Nascida no final do século XIX, foi criada para ser esposa e mãe. Ousou fazer diferente. Ousou escolher o lugar que queria ocupar no mundo e agiu para isso.

Tarsila, 1886 – 1973, é uma das principais artistas plásticas brasileiras de reconhecimento global, uma das maiores precursoras do movimento modernista no Brasil e um ícone feminino dos anos 20 que influenciou muitos artistas de sua geração e das futuras.

A artista tem origem no interior da região de Capivari, em São Paulo. As boas condições financeiras da família possibilitaram a ela ter acesso a um ensino de alta qualidade, dividido entre São Paulo e Barcelona, na Espanha. Tarsila viajou pelo mundo, mas nunca esqueceu suas raízes interioranas. Sua autonomia produziu a admiração de muitos. Em um período em que poucas mulheres se divorciavam ou trabalhavam, Tarsila do Amaral optou por terminar o seu primeiro casamento, no qual teve uma filha.
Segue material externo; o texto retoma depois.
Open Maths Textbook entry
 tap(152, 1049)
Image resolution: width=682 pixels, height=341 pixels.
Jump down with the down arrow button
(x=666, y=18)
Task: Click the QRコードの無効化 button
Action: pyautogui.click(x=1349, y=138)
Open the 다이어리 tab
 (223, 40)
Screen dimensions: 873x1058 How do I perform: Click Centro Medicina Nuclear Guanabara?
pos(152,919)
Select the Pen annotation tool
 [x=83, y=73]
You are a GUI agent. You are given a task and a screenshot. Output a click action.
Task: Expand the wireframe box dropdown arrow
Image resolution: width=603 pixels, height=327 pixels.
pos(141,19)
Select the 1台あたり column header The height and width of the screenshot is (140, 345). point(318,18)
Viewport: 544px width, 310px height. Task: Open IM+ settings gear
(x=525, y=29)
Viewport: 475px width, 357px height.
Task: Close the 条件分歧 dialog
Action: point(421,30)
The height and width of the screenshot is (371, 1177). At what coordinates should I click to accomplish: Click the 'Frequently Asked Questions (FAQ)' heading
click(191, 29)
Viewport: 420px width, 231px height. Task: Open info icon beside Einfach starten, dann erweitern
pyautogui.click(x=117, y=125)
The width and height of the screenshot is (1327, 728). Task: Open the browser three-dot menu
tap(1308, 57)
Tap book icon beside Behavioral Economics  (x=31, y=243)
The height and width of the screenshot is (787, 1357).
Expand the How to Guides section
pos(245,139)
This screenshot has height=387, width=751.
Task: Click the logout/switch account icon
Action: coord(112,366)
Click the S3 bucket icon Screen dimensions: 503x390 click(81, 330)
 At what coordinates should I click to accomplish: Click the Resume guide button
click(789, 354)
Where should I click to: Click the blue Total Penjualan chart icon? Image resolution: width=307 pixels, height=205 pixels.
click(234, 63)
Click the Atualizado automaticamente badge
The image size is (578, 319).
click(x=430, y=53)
Solteira, quis tentar um novo rumo para a sua vida, decidindo estudar arte: começou com a escultura, uma linguagem com pouca tradição entre as mulheres. Ser artista tornou-se a sua profissão. Posteriormente, passou a ter aulas de desenho e conheceu Anita Malfatti. O encontro permitiu a Tarsila uma ponte entre o Academicismo e a nova vertente de arte, o Modernismo.

A partir de 1920, foi morar e estudar em Paris, onde conheceu os diversos estilos de vanguarda por lá em vigor, como o Expressionismo e o Cubismo. Permaneceu na Europa até junho de 1922. E, mesmo não tendo participado da Semana de Arte Moderna de São Paulo em 1922, teve a habilidade em concretizar os ideais modernistas em suas obras, unindo a brasilidade com a influência daquilo que estava sendo produzido de mais atual na Europa em sua época.

Esse percurso foi crucial para a criação do Movimento Antropofágico, que se propunha a deglutir a cultura estrangeira e adaptá-la ao Brasil. O Brasil, seu povo, natureza e costumes eram a maior fonte de inspiração para as telas de Tarsila. O exemplo mais famoso da brasilidade nos trabalhos dela é O Abaporu, tela cujo nome significa em idioma indígena o comedor de carne humana. A ideia do canibalismo foi uma metáfora dos modernistas para a apropriação da cultura estrangeira, misturada à tipicamente brasileira.

Com a morte de Dulce, sua única filha, Tarsila se aproximou do espiritismo e se tornou amiga de Chico Xavier. Com isso, passa a doar parte do dinheiro arrecadado com a venda de seus quadros para instituições mantidas pelo médium. Uma personalidade realmente inspiradora para todos nós!